How to shoot a Pistol

Ever wondered how to shoot a pistol? If you’re new to the handgun world or just want to make more accurate shots, this article will thoroughly go through the steps to correctly shoot your handgun, whatever shape, size or caliber you prefer.

Steps for Proper Shooting:

The most important components of shooting a pistol correctly are:

  1. Grip
  2. Sight Picture
  3. Trigger Pull
  4. Follow-up

Step 1: Grip

Grip is extremely crucial. Without a tight, correct grip, getting your rounds downrange where you want them will be very difficult.

Grip the pistol firmly but not too tight with your dominant hand. When you’re comfortable with where that hand is, bring your support hand (non-dominant hand) up to the grip of the gun.

Put all your fingers on the grip. The pointer finger of your dominant hand will pull the trigger when you’re ready for that (keep it out of the trigger guard until you’re ready to shoot) and your support hand pointer finger should be resting underneath the trigger guard.

As for your thumbs, both should be pointing the same direction as the muzzle of your firearm, your support hand thumb directly underneath your dominant hand thumb.

Grip tighter with your support hand than your dominant hand; this will help with keeping the gun straight during your trigger pull which we’ll talk about in a minute.

As you push the gun out towards your target, cinch your grip down a bit and lock your wrists out. This will aid in your follow up shots, allowing you to get the gun back on target more quickly.

Follow these steps and you will soon learn better how to shoot a pistol.

Step 2: Sight Picture

Aligning your sights properly is a big part of putting your round on target anywhere. This will help for learning how to shoot a pistol accurately at 25 yards and distances closer and farther.

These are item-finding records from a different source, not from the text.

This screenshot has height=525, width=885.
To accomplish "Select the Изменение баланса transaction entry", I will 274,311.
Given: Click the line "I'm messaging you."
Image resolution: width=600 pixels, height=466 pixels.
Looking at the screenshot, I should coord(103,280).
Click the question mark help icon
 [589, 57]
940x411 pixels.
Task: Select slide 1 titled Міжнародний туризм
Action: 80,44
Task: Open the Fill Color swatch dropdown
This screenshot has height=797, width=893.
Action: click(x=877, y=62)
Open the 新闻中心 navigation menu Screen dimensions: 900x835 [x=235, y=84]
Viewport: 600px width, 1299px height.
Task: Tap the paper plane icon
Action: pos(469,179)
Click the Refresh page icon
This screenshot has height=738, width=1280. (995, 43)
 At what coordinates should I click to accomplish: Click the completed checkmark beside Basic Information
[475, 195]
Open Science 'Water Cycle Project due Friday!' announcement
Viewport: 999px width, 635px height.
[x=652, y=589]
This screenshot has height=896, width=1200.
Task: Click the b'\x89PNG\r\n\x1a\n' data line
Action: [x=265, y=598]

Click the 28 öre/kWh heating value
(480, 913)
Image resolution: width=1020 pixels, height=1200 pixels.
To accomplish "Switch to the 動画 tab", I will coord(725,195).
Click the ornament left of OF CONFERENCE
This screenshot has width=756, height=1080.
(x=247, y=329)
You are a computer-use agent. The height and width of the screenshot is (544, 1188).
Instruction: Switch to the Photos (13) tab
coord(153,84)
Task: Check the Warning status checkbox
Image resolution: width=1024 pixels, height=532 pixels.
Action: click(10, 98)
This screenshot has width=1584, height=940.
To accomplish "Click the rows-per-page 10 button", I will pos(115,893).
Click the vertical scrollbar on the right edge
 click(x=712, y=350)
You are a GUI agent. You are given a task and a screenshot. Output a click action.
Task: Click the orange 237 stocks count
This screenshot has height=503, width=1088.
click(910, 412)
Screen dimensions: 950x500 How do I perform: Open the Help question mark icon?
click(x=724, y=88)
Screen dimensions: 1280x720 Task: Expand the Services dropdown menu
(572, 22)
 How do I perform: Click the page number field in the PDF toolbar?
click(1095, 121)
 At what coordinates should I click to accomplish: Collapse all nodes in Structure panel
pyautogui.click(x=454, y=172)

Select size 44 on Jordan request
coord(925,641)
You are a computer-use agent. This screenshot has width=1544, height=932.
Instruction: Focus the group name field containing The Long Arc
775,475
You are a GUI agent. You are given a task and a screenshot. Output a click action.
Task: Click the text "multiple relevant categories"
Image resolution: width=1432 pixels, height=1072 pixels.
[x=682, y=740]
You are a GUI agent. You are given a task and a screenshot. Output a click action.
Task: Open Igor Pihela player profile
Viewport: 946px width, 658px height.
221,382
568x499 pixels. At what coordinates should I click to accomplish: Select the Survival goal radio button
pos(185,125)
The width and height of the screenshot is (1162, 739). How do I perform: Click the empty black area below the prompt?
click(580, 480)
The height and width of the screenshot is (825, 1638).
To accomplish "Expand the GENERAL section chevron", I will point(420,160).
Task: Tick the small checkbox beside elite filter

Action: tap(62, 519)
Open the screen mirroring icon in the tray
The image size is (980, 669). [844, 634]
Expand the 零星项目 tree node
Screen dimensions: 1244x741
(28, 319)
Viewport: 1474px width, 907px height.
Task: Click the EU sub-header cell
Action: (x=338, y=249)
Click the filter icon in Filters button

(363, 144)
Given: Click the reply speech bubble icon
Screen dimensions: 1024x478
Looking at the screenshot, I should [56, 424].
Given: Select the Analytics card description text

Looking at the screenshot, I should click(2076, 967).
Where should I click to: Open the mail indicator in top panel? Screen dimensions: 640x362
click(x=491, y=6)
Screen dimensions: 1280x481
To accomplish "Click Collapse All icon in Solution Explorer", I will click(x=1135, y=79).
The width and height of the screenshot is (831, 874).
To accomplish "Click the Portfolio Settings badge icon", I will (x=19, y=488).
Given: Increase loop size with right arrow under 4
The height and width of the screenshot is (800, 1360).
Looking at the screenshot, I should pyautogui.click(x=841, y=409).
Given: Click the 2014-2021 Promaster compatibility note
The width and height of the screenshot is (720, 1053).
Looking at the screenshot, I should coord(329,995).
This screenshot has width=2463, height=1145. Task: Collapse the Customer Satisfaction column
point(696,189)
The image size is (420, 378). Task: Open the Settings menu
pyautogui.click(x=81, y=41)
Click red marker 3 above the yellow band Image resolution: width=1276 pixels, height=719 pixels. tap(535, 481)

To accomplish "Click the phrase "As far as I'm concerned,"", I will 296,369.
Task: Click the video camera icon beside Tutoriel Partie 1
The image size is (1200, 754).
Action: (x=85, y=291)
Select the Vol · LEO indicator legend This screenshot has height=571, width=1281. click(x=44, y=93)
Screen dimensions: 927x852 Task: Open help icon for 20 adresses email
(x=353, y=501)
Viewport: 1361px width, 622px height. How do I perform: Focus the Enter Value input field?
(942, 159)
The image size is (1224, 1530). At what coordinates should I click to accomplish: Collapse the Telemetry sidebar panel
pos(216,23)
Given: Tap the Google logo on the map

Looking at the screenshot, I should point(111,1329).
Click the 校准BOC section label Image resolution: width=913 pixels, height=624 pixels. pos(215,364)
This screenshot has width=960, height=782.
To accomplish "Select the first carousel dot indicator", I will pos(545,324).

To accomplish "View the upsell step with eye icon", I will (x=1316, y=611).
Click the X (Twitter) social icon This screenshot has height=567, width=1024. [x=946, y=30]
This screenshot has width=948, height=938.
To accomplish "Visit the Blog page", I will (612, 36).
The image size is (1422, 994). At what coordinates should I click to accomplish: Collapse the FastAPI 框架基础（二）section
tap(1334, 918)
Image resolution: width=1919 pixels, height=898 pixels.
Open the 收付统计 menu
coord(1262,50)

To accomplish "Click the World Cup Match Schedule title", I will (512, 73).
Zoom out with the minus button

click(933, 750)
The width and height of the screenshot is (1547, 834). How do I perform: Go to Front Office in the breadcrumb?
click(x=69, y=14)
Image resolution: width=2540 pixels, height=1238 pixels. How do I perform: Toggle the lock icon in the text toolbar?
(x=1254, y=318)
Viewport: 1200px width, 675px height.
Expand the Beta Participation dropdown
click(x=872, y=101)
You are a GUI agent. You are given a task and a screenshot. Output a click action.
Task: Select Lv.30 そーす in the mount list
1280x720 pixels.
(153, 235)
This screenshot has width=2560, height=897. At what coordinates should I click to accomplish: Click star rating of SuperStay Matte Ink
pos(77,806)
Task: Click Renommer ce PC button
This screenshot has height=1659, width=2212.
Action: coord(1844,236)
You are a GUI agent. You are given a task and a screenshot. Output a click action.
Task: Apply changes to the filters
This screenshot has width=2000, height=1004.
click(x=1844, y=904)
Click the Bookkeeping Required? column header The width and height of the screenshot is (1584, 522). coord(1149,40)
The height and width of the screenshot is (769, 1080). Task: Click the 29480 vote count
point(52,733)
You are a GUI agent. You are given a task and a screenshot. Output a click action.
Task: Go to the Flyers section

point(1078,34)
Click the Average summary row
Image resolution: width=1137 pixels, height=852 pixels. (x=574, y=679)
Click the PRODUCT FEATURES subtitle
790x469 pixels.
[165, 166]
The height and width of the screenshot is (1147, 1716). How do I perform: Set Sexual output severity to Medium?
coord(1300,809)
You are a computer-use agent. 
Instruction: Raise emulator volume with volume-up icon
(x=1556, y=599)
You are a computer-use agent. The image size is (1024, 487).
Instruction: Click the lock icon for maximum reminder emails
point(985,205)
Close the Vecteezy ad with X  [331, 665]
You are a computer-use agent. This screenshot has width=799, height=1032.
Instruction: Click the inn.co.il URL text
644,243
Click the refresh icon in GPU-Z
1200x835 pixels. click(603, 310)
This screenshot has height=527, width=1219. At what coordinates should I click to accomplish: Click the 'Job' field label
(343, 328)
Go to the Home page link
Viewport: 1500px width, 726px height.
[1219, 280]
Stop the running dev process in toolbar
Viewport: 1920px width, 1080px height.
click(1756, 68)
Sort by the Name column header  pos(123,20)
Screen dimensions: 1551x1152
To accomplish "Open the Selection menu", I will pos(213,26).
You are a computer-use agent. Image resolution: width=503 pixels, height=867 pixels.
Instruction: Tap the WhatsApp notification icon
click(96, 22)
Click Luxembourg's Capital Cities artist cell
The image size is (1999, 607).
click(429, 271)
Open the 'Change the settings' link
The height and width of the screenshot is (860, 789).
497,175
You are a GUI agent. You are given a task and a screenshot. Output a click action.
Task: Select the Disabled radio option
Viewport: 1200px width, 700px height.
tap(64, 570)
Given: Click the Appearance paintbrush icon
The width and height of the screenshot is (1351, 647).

Most handguns have a three dot setup for sights or something similar. There is one dot at the very front of the gun on the slide for semi-automatic handguns or on the barrel itself for revolvers and two closer to the back of the pistol.

With the three dot sights, put the front dot in between the two rear dots.

Neither the front or the rear should appear taller or shorter, but instead level with each other. You should be able to see the entire dot in the front directly in between the two rear dots.

Put the front sight, aligned in between the two rear sights, on your target. You should be able to see both the target and the front sight.

As you learn more about how to shoot a pistol correctly and become more experienced, you will find yourself being able to focus more on the target itself.

Keeping these sights aligned properly will allow you to hit targets while moving. The faster you can re-align your sights after taking a shot, the faster you will be able to take your next shot.

Step 3: Trigger Pull

A good trigger pull is more important in how to shoot a pistol than most people think. If you are pulling too forcefully or erratically, it will be very difficult to hit your intended target.

A smooth trigger pull will help you the most. This can be easier or more difficult depending on your weapon of choice, but the principle remains the same.

When your grip is strong and your sight picture looks good, pull the trigger towards you with the top portion of your pointer finger. Do your best to smoothly pull straight back towards you, not towards the side. Keeping the sights aligned during this process is crucial.

Avoid the tendency almost everyone has to anticipate when the shot will go off as this will cause you to flinch. There are drills to help with this such as the ball and dummy drill. This drill and others can assist you with how to shoot a pistol.

After pulling the trigger all the way to the rear and making your shot, you will begin your follow up for your next shot.

Step 4: Follow Up

Following up properly after a shot can speed up the time in between your shots and make you a more effective shooter. Your follow up consists of:

  •    Trigger reset
  •    Sight Re-Alignment

Trigger reset is different on different kinds of handguns, and as you learn how to shoot a pistol, you will learn about the different kinds of pistols and how each of these steps work for each one.

With most pistols, there is a tangible feeling of the trigger “resetting”. Sometimes this reset is audible as well.

The reset is important. You are letting your trigger finger forward again and if you don’t let it forward far enough, you won’t be able to shoot again. Letting it forward too far past the reset adds time to your next shot.

While learning how to shoot a pistol, let the trigger forward slowly after each shot. Do so slowly enough that you begin to feel where the reset is each time.

After you reach the reset point, don’t bring your finger forward any further. This is the point at which your trigger is ready for the next shot.

While doing this with your trigger finger, you are going to align your sights again, using the same directions as above. The recoil from the shot will have made your sights come off target.

Having your wrists locked out and the gun gripped tightly with your support hand will aid in keeping the felt recoil to a minimum so that you can get your sights picture back to where you want it again more quickly.

As soon as your sights are back where they should be and on target, you can shoot again.

Final Thoughts

Following the steps listed above will help you with how to shoot a pistol accurately and quickly.

Repeated practice of these steps, both on and off the range will make a huge difference in your handgun shooting.

You can even dry fire with these steps in your own home, something I do a couple nights a week to improve my aim and speed.